Y al límite pone Salvador al siempre intenso y adecuado Luis Tosar en una serie que va cumpliendo todos los clichés de "serie extrema" y "actual", pero que basa su atractivo en provocar ansiedad en el espectádor, no tanto interés o verdadero suspense, con el retrato de la lucha de un español común contra fuerzas que se escapan a su control... o no tanto. Su retrato psicológico y humano no es complejo sino típico, su retrato de un Madrid asediado por la extrema derecha un tanto inverosímil y todo en Salvador adopta esa seriedad impostada, esa hosquedad gritona y afectada, de cierto cine social español con pretensión de verídico.

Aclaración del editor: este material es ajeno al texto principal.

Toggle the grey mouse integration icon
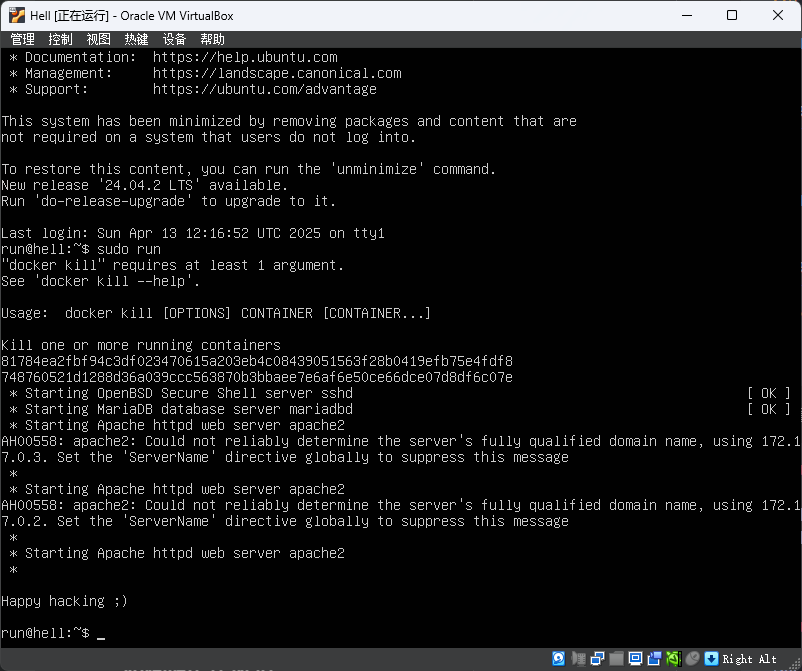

Al final, el resultado entre la musculosa realización de Calparsoro y los guiones de Aitor Gabilondo (Patria) se limita a espectacularizar lo sensacionalista, no tanto en lo relativo a neonazis sino, precisamente, en esos sentimientos de telenovela a los que la trama no tiene más remedio que agarrarse. El aprovechamiento de exteriores madrileños, la fotografía y no pocas interpretaciones rayan lo excelente, pero vestir de veracidad y actualidad un procedimental sentimental que insiste e insiste en lo mismo una y otra vez es una jugada que ya conocíamos.